Shortly after Mr. Rabbitt’s speech, prosecutors added another corporate settlement to their scoreboard, finalizing a $135 million deferred-prosecution agreement with Swiss energy trader Vitol.
The agreement was coordinated with Brazilian authorities, and was the first to involve the Commodity Futures Trading Commission, the U.S.’s derivatives regulator, which levied an additional $28 million in fines and disgorgement. It was the eighth corporate FCPA resolution negotiated by the Justice Department this year.

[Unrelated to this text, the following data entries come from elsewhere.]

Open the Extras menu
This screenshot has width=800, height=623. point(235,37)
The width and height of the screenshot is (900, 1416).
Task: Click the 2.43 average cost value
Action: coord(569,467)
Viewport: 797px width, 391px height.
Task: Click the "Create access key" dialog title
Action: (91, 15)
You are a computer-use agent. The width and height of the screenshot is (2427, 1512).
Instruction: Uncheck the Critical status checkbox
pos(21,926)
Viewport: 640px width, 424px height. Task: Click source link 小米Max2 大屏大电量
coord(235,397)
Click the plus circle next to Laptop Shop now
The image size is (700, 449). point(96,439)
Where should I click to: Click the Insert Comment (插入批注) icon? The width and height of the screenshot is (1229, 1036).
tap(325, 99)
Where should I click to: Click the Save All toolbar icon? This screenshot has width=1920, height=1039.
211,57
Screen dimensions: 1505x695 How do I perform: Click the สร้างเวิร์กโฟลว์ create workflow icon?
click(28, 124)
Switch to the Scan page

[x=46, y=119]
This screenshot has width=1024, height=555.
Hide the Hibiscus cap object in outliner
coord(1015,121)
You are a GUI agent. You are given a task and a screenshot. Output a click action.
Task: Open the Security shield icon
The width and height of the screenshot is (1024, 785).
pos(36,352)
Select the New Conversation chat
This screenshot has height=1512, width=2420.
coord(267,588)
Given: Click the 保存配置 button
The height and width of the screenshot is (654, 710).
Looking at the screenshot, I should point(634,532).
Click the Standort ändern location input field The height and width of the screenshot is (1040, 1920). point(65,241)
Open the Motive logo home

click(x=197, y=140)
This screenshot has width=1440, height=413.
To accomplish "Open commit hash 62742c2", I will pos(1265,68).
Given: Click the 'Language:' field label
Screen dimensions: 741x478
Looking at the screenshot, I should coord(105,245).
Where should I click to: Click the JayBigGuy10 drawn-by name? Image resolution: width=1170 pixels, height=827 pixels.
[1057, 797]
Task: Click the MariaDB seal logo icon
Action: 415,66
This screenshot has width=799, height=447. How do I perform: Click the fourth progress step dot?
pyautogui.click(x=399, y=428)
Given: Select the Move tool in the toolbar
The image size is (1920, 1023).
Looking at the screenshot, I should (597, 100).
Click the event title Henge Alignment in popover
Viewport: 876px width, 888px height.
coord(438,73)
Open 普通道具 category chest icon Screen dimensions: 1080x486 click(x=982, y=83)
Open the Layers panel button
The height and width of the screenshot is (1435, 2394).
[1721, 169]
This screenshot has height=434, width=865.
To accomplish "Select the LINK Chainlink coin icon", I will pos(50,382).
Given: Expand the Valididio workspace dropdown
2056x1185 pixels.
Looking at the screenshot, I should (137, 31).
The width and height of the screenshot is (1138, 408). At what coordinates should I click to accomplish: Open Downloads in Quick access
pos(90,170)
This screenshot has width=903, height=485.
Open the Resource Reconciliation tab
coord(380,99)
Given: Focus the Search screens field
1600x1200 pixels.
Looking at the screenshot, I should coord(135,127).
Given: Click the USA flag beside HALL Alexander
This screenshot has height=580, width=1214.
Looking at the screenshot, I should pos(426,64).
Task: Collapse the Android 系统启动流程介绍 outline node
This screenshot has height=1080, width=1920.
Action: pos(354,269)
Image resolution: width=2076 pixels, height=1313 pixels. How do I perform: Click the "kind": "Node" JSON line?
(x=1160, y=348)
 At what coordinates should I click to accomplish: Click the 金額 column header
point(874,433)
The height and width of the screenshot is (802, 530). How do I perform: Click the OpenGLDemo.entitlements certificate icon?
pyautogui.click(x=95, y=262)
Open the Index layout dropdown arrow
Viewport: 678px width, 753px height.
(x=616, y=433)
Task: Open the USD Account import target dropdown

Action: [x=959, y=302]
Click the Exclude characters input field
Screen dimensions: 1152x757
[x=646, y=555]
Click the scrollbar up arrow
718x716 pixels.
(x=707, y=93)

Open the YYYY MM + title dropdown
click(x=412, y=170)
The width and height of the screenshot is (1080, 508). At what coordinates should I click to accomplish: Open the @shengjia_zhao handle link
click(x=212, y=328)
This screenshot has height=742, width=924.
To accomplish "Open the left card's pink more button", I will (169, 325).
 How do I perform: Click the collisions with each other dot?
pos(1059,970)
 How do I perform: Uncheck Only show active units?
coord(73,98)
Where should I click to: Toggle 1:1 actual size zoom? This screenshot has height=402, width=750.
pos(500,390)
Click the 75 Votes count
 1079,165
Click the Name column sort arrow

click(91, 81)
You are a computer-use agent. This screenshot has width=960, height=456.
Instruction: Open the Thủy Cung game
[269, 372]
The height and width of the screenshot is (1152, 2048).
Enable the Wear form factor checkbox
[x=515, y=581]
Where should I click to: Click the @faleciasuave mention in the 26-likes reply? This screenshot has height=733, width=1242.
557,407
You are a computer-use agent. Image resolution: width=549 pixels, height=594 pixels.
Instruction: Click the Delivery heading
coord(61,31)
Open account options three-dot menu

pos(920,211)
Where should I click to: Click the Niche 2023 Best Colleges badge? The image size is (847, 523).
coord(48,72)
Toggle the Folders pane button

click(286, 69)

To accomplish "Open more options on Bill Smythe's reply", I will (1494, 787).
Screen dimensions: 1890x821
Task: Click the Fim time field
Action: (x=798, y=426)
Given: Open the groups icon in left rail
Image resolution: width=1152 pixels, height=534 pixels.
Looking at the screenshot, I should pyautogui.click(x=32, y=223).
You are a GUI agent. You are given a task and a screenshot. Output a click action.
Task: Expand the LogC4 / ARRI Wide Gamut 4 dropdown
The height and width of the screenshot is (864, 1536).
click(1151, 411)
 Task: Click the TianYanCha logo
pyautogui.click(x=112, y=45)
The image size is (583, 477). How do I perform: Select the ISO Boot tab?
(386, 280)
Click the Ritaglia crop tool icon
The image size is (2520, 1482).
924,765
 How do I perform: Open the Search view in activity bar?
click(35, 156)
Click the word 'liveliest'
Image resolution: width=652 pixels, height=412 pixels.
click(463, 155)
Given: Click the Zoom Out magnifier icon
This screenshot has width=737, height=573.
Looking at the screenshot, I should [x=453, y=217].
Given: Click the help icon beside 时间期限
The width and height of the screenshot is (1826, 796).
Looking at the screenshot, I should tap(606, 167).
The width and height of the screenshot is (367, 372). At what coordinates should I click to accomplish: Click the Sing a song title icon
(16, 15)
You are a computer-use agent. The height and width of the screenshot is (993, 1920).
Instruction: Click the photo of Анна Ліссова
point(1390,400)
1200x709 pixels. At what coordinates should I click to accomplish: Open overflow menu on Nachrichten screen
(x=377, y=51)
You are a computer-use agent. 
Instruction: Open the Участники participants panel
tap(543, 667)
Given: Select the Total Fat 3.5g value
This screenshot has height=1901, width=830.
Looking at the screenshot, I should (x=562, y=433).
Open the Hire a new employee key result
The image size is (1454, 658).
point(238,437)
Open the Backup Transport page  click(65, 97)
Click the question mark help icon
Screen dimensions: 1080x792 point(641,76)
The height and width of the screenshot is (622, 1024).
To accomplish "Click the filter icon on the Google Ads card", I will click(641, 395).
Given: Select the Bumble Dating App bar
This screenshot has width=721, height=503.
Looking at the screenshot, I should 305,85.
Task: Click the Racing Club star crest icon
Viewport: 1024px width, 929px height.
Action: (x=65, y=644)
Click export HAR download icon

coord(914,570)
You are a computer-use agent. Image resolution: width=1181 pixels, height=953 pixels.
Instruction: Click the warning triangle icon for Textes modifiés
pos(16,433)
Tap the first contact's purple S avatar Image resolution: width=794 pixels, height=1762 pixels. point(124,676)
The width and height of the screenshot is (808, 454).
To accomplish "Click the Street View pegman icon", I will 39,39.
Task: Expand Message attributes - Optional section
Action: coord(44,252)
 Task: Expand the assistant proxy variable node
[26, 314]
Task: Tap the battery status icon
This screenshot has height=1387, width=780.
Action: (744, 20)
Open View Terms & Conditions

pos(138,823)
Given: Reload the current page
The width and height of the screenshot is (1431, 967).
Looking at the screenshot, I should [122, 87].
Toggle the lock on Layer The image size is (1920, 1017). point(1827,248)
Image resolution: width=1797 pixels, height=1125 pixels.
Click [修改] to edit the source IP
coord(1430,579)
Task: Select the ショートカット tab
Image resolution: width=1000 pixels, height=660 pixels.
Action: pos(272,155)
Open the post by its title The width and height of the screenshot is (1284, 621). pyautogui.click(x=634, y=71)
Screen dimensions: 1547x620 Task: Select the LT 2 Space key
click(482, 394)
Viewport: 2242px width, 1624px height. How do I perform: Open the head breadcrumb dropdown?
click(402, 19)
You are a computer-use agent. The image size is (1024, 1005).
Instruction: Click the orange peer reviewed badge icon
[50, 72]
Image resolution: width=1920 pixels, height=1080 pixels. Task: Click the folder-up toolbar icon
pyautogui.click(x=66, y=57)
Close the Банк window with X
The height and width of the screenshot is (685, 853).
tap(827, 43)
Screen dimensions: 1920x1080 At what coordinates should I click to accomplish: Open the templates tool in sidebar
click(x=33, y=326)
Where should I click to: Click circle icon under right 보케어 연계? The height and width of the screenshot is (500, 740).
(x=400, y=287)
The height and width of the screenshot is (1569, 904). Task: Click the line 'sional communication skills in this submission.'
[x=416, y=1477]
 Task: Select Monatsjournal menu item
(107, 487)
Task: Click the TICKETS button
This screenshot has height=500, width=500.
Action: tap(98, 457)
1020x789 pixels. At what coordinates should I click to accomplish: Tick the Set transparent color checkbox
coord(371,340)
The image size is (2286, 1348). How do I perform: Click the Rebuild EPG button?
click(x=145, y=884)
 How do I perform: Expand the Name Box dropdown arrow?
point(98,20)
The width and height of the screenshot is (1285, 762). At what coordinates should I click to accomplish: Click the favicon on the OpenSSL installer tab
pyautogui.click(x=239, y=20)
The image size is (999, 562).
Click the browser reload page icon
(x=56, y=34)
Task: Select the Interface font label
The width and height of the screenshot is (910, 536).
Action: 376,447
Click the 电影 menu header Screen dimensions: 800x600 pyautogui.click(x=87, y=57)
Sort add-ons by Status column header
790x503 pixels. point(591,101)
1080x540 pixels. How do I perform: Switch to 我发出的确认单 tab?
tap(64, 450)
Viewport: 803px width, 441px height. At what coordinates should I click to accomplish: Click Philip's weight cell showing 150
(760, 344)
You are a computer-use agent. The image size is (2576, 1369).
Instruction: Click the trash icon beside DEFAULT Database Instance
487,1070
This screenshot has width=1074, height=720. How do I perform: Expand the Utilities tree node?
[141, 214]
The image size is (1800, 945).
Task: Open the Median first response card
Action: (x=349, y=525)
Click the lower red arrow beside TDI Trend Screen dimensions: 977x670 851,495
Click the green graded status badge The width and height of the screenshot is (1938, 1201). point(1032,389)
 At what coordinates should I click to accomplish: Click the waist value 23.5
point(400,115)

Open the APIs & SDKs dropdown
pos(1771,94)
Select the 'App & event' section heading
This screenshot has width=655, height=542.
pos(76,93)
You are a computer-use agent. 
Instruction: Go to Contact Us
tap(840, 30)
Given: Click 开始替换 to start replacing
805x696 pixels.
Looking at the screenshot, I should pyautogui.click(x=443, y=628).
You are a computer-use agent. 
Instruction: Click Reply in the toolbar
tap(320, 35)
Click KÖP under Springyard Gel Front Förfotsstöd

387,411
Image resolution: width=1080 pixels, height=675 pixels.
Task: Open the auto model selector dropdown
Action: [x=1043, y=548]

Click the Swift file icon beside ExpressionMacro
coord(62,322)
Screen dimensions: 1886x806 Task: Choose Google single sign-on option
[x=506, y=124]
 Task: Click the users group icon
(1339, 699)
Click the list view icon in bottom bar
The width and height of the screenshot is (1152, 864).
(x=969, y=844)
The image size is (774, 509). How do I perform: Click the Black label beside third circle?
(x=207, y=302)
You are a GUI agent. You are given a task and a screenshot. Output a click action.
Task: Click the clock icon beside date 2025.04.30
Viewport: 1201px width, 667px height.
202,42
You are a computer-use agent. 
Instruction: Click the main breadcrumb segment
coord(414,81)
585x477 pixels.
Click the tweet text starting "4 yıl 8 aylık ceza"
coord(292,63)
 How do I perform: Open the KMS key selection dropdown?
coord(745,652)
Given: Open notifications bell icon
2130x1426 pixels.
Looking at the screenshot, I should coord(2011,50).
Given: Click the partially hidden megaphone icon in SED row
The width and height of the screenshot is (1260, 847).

This year’s total penalties have been boosted by blockbuster cases against plane maker
and investment firm
Goldman Sachs Group Inc.
Airbus in January reached a €3.6 billion, equivalent to $4.4 billion, deal with American, U.K. and French prosecutors, resolving alleged bribery and export-control violations against the plane maker.
Goldman Sachs in October agreed to pay $2.9 billion to officials in four countries to end a yearslong investigation into its dealings with the Malaysian development bank 1Malaysia Development Bhd., or 1MDB.
The department’s foreign bribery unit also has had one of its highest tallies for charges against executives, middlemen and foreign officials this year. So far, prosecutors have charged 29 individuals in connection with FCPA matters—the third-highest ever recorded in a calendar year, according to Mr. Rabbitt.